Collected data entries:
== Segment start ==

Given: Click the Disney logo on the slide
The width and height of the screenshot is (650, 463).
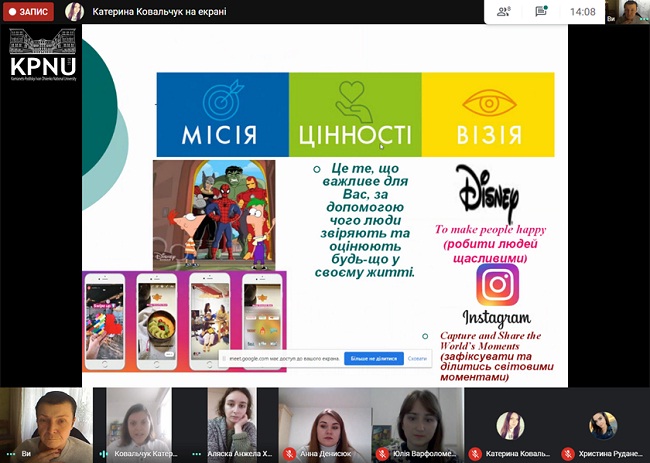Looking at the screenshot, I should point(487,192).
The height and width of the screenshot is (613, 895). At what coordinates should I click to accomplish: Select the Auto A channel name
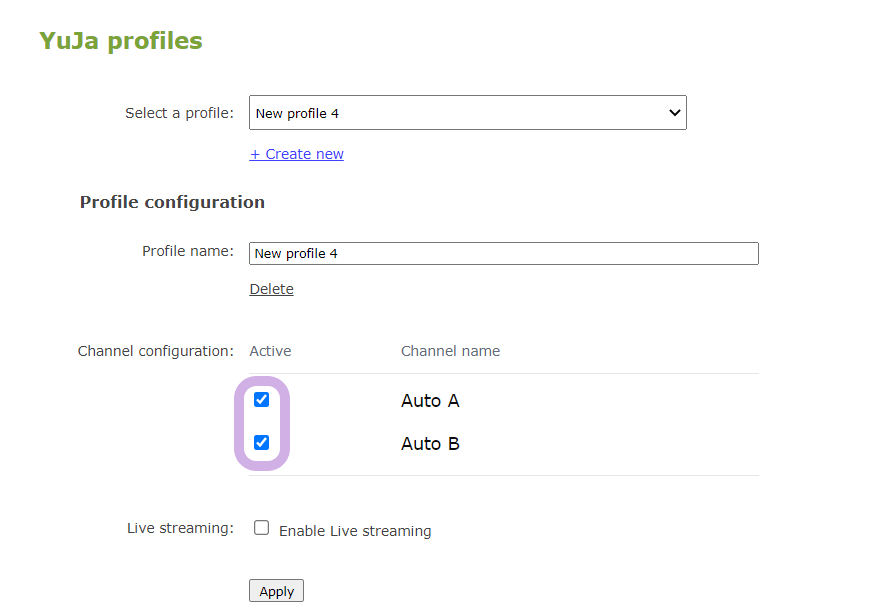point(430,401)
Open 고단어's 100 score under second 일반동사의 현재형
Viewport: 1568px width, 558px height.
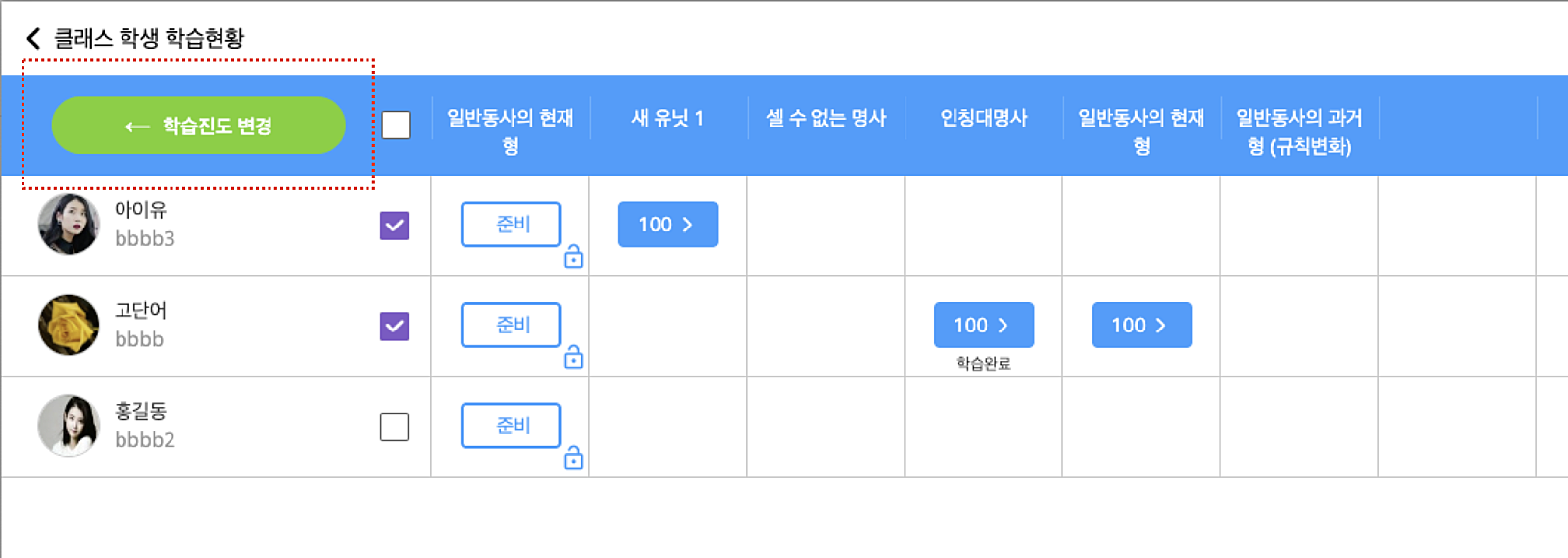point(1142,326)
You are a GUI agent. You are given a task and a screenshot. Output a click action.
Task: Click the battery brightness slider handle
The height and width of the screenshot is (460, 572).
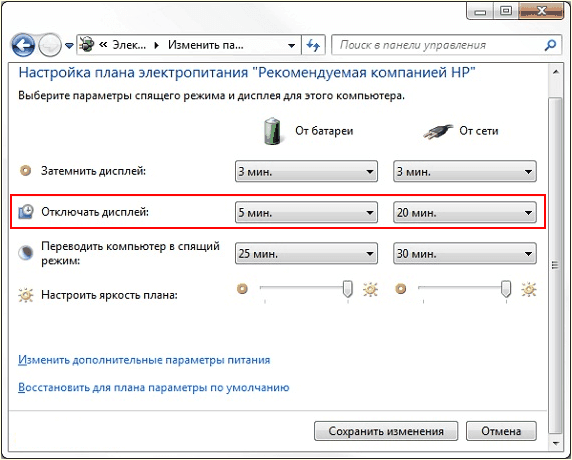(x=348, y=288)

== Segment end ==

#### What is needed
Repeat the data verbatim, excluding all pictures.

#### Solution to this problem
Given: Click the Disney logo on the slide
The width and height of the screenshot is (650, 463).
Looking at the screenshot, I should point(487,192).
The height and width of the screenshot is (613, 895). At what coordinates should I click to accomplish: Select the Auto A channel name
point(430,401)
Open 고단어's 100 score under second 일반동사의 현재형
Viewport: 1568px width, 558px height.
point(1142,326)
You are a GUI agent. You are given a task and a screenshot. Output a click action.
Task: Click the battery brightness slider handle
The height and width of the screenshot is (460, 572).
(x=348, y=288)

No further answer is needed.